I'd like to take this opportunity to say thank you for everyone who read my journey during this last flare and all your support to help me keep positive and reassure me that things will improve. It was definitely a hard time for me and I wish no one needs to go through the pain of arthritic psoriasis. It is a terrible chronic disorder. For those who are living in countries where you can't get funding for treatment I feel sad and angry that there isn't enough support for people who really need it. I count myself blessed to be able to receive medical treatment here in the UK with little cost and live my life psoriasis free with the treatment that I need. I wish there is more we can do as a community to help each other. 

I'm due my next injection in 3 weeks and I look forward to a stable treatment on Stelara that will continue to do it's job.

All the best my friends and I'll keep you updated as my treatment continues. 

Finally Spotless.

[Fred]

Thank you for the update. It's nice when people come back to say how things are going, and your input could help others.

I'm a big fan of Stelara as it gave me my life back. It also did help with psoriatic arthritis, but after more than 6 years of use it could no longer keep the psoriatic arthritis at bay. (But we are all different, and I did have bad psoriatic arthritis)

Yes I agree it is a shame that some countries can't get the funding, but there are Biosimilars now coming out with a lower cost which should help. However all countries have different health care systems, for example in the USA they have to pay insurance, you in the UK have to pay a little for the prescription, myself in France pay nothing.
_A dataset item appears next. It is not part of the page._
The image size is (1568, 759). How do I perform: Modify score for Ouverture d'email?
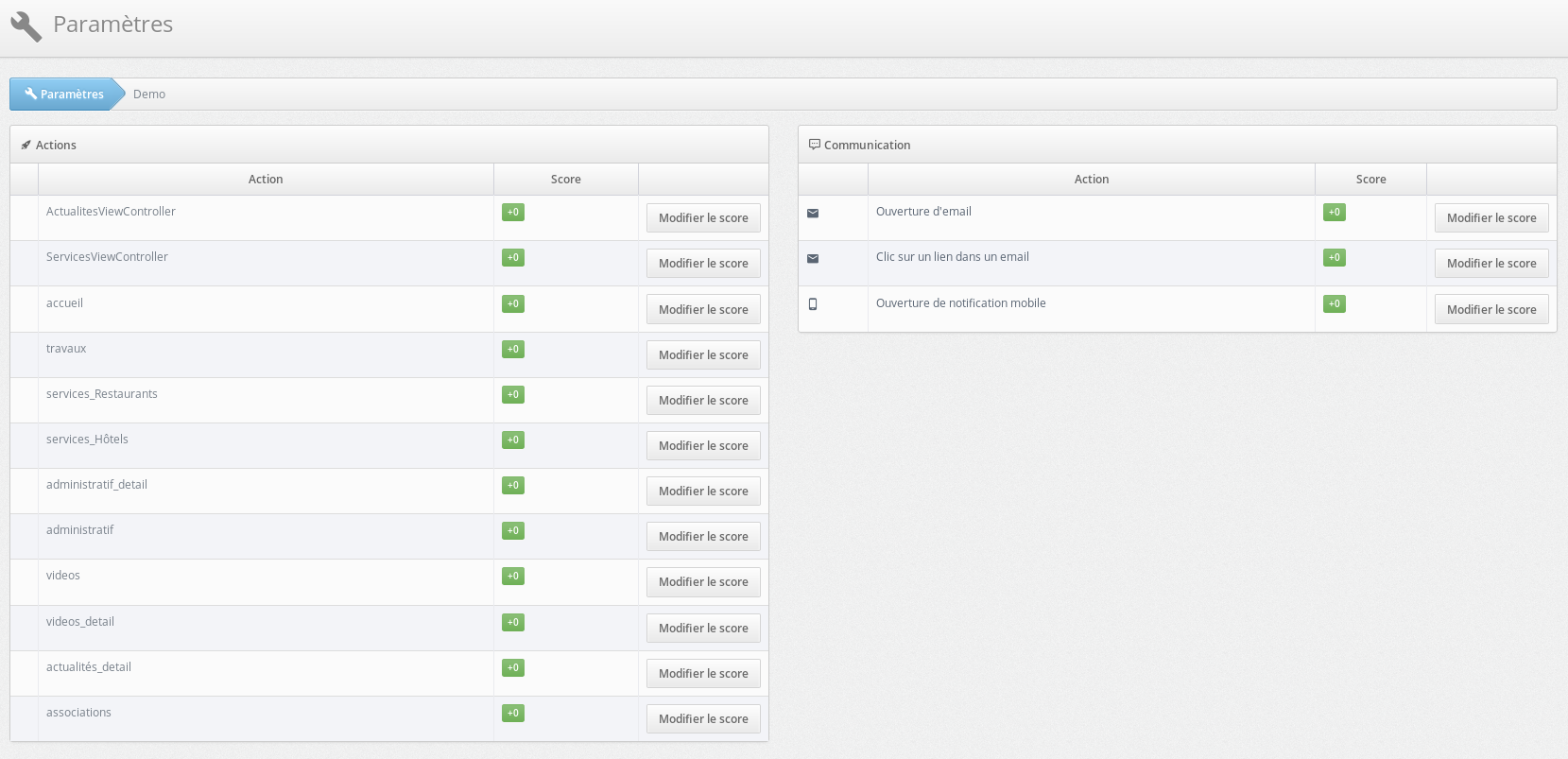coord(1491,218)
So it's not possible to make the Bio's available to all.

All I can say is enjoy what you have, and long may it last.

[jiml]

Great news Spotless, at last you are living up to your name   what great news that is ...I hope it keeps you clear for many years ...I know the relief and pleasure you must feel to be virtually pain free and spotless.

I'm glad the club has been helpful keeping you positive, and I agree it is a shame that effective treatments aren't given to all sufferers, and agree that treatment in the NHS can be very good although not everyone has the same experience as you, or me

I wish you good luck and look forward to reading more of your journey  
Jim

[D Foster]

Great news exspotty see I said it would work ,you take care and chill out. Dave

[artemie]

Good to hear it's working for you! Long may it work =]

A thanks to you for the update. You're sure helping me because I had my first Stelera shot the 2th of october and since I'm keeping things at bay with Enstillar, good to hear how it progresses for you.

   ArteMie

[JohnB]

It is so encouraging when people report a successful treatment. Thanks for updating Spotless. I look forward to hearing of your continuing remission on Stellara.

[Spotless]

Thank you for all your well wishes. It feels good to be on the mend even though the arthritis isn’t quite there yet. I’m definitely so much better than I was over the summer. 

Big group hug for all the love and support!

Spotless.

[jiml]

Big back spotless it’s great to read how well it’s working, and nice to see that your posts are helping others

[Caroline]

All the best and stay clear, Spotless !!